WHAT IS BEING ASKED:
Type out, word for word, the stretch of the Mahler festival text from "Mahler’s place in" through "brink of modernism.".

PAGE TEXT:
▼

A festival dedicated to Mahler’s music would have struck the composer as odd. During his lifetime, he frequently experienced adverse reactions to his songs and symphonies. Contemporaries were shocked by the heterogeneity of the compositions, which drew inspiration from military marches and the natural sounds of the Alps as much as from the symphonic legacy of Beethoven, Brahms and Bruckner. Yet it is Mahler’s breadth of vision that makes his work so pertinent today; as the composer claimed, ‘my time will come’. 

 Mahler’s place in the repertoire continues to be guaranteed by the sheer number of singers, orchestras and conductors who mark their own standing through performances of his challenging and rewarding works. It is a journey that often begins with Mahler’s bucolic First Symphony, steeped in the 19th-century folkloric collection Des Knaben Wunderhorn. Continuing through the composer’s often wilful extensions of symphonic form and expression in his middle symphonies, including the gargantuan Eighth, it ends with the more fractured soundscapes of Mahler’s final works, written on the brink of modernism.

The apprenticeship of such a wide-ranging symphonist was nurtured through numerous conducting posts around Europe, but one of the most crucial was in Leipzig. Between 1886 and 1888 Mahler lived in the city of Bach, Mendelssohn, the Schumanns and Wagner, a tradition to which he responded with alacrity. He conducted at the Gewandhaus and at the neighbouring opera house. And it was in Leipzig that he completed his First Symphony. 

 As well as experiencing a range of Mahler’s works in performances by today’s leading orchestras and interpreters, this Festival tour offers an opportunity to appreciate the music in a broader cultural context. It takes in Leipzig’s excellent museums and surveys some of the visual arts to which Mahler and his contemporaries responded, as well as those movements that came to mark the end of the composer’s twilit Romanticism.

Day 1

Fly at c. 10.45am from London Heathrow to Berlin Brandenburg (British Airways). Drive to Leipzig with time to settle into the hotel before dinner.

 

Day 2

The first of a series of morning lectures is followed by a guided walk around the city centre, including the Marketplace and Old City Hall, Stock Exchange and the churches of St Nicholas and St Thomas (where J.S. Bach was choir master). The tour ends at the Bach Museum. Free afternoon. The Fine Arts Museum has a good collection of European Old Masters in a striking new building. Evening concert at the Gewandhaus with the Munich Philharmonic Orchestra, Tugan Sokhiev (cond.), Christiane Karg (soprano), Ekaterina Gubanova (alto), Andreas Schager (tenor): Mahler, Symphony No.4; Das Lied von der Erde.

▲

DATASET CONTENT:
▼

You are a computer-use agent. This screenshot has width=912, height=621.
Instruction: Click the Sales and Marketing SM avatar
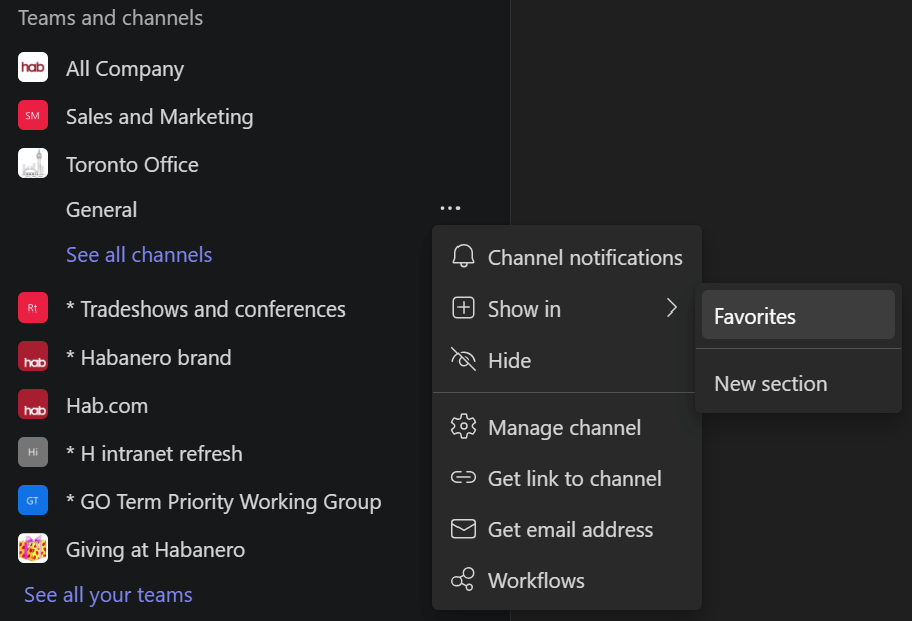click(x=33, y=116)
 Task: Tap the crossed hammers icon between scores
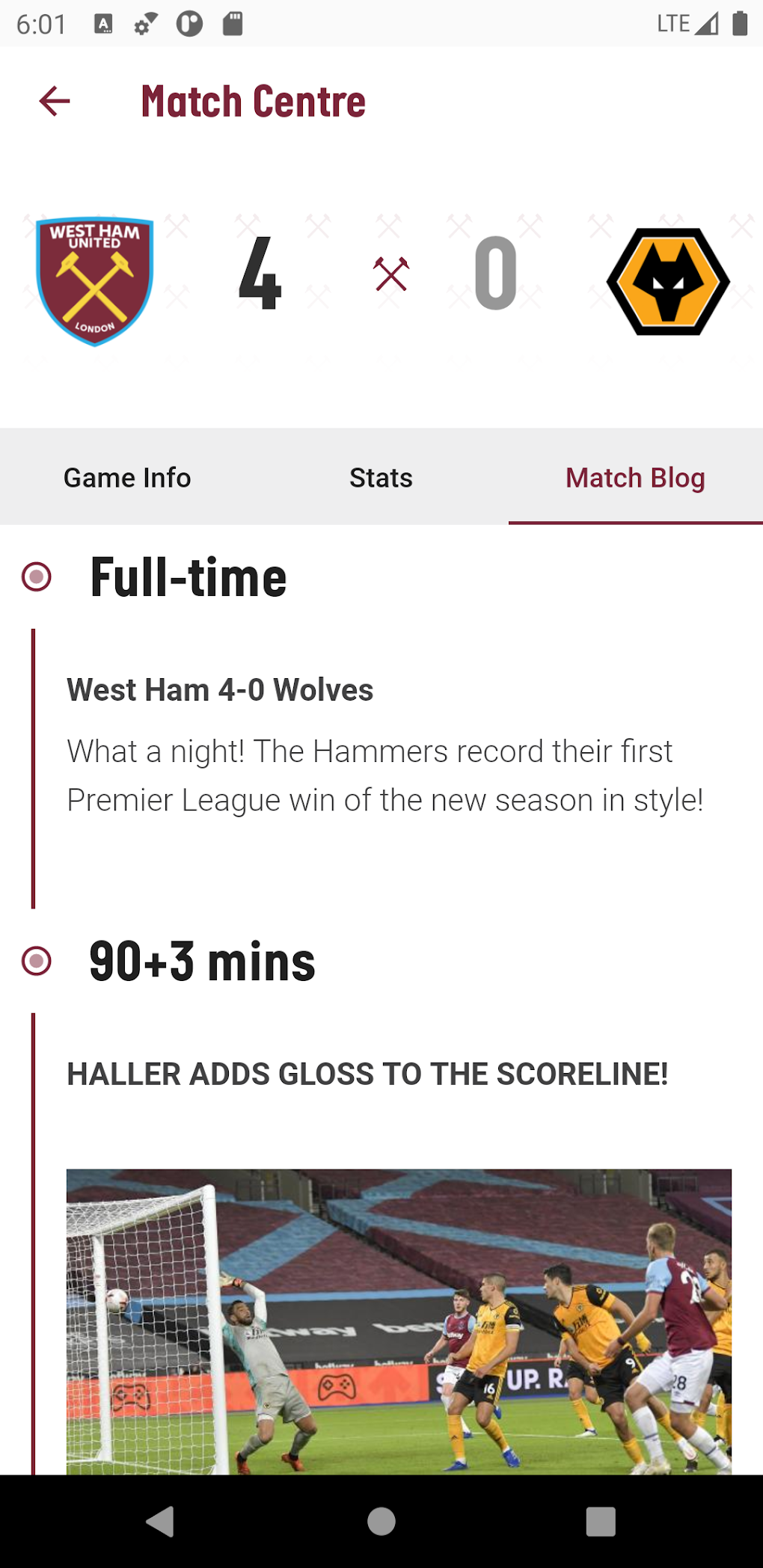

▲

ANSWER TO THIS TASK:
Mahler’s place in the repertoire continues to be guaranteed by the sheer number of singers, orchestras and conductors who mark their own standing through performances of his challenging and rewarding works. It is a journey that often begins with Mahler’s bucolic First Symphony, steeped in the 19th-century folkloric collection Des Knaben Wunderhorn. Continuing through the composer’s often wilful extensions of symphonic form and expression in his middle symphonies, including the gargantuan Eighth, it ends with the more fractured soundscapes of Mahler’s final works, written on the brink of modernism.